Arrange the material from the line containing "Find the location of a particular element." through the line containing "What do you see at coordinates (192, 175)" as a numbered list, leaving out any blank lines.

**Input rows:**

==*==

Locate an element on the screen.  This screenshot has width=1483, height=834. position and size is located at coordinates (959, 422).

==*==

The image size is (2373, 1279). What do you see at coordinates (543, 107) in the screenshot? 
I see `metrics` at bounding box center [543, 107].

==*==

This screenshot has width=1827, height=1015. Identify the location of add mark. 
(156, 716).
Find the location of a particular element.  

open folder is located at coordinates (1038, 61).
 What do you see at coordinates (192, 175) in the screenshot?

==*==

**Solution to the problem:**
1. Find the location of a particular element.  
2. open folder is located at coordinates (1038, 61).
3.  What do you see at coordinates (192, 175) in the screenshot?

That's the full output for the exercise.